Along with the Fighting Back chapter, The New
Doublespeak also includes a 50-term quiz where you have to match up
bizarre phrases like "victim of habitually detrimental lifestyle"
with their true meanings -- in this case "alcoholic". (219)
Lutz's ideas are reflective of what could happen if faulty logic,
fallacious reasoning, and intentionally deceitful language run rampant
in society, a notion expressed in George
Orwell's nightmare distopia, 1984, and his article Politics
and the English Language.
He also mentioned how he learned from author Neil Postman's work,
particularly, "...how we go about making meaning in
any act of communication and how doublespeak works."
Oddly enough, though, Lutz never intentionally focused his work
on fallacies or fallacious reasoning. "I think that
just
happened from
the kind of language that is the object of my attention", he said.
"I focus on the
language -- words, syntax -- and what that language does or does no do. In
my first book I emphasize analyzing such language by asking who is saying
what to whom, under what conditions and circumstances, with what intent,
and with what results. I guess that process of analysis would reveal any
fallacious reasoning."
In Beyond 1984, which he served as editor, Lutz mentions how the
NCTE passed two resolutions in the
early seventies dealing with language.
He states that the resolutions were passed due to "...mounting concern over the manipulation of language by the
government and the military in reporting and discussing the Vietnam war."

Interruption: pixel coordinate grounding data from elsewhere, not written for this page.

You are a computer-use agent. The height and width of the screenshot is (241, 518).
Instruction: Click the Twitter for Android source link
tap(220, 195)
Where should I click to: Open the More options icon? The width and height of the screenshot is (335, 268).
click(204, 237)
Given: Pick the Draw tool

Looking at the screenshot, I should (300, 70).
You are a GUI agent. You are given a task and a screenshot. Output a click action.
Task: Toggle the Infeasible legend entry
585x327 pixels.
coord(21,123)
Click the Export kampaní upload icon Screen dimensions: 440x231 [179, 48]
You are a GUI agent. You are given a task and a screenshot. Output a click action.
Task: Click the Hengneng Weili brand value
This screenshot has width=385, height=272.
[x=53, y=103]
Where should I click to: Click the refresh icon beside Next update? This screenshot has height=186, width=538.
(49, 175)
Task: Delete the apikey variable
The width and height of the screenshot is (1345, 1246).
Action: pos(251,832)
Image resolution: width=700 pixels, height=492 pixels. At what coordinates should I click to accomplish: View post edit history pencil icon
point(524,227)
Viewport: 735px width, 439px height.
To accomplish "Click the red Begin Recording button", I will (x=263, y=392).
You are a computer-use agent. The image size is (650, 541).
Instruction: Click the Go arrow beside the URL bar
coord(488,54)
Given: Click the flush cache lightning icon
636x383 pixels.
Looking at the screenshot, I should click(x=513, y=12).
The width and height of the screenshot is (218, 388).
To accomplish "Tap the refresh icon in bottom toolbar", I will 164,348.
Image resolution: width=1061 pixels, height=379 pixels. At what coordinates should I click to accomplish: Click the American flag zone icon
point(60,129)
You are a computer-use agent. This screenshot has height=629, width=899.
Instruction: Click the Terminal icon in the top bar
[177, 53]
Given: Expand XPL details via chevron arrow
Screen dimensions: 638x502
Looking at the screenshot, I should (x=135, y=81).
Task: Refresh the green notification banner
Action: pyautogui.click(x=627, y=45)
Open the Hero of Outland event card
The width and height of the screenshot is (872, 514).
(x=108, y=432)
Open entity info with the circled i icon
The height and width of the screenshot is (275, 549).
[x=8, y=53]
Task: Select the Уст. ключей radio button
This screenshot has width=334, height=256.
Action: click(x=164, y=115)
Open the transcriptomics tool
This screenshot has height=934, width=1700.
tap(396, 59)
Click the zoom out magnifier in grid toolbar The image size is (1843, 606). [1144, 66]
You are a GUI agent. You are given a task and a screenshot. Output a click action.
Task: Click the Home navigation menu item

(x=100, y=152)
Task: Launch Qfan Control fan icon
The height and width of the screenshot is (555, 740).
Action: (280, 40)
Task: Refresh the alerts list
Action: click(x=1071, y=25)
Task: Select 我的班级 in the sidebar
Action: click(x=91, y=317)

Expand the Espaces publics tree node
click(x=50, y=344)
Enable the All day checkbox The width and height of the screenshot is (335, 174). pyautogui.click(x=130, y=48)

(xi) These resolutions, passed before Watergate, led to the NCTE
forming the Committee on Public Doublespeak and the eventual bestowing of
the annual Orwell Award. The Orwell award was designed for "...work that effectively treats the subject of public
doublespeak and makes an outstanding contribution to the critical analysis
of public language." (xii)
On the dark side of the force there is the Doublespeak
award, which
Lutz presented for years as editor of The Doublespeak Review.
This award is given the person most committed to obfuscation, deceit, and
miscommunication each year. Past recipients include former President
Reagan, former Vice-President Quayle, and House Speaker Gingrich.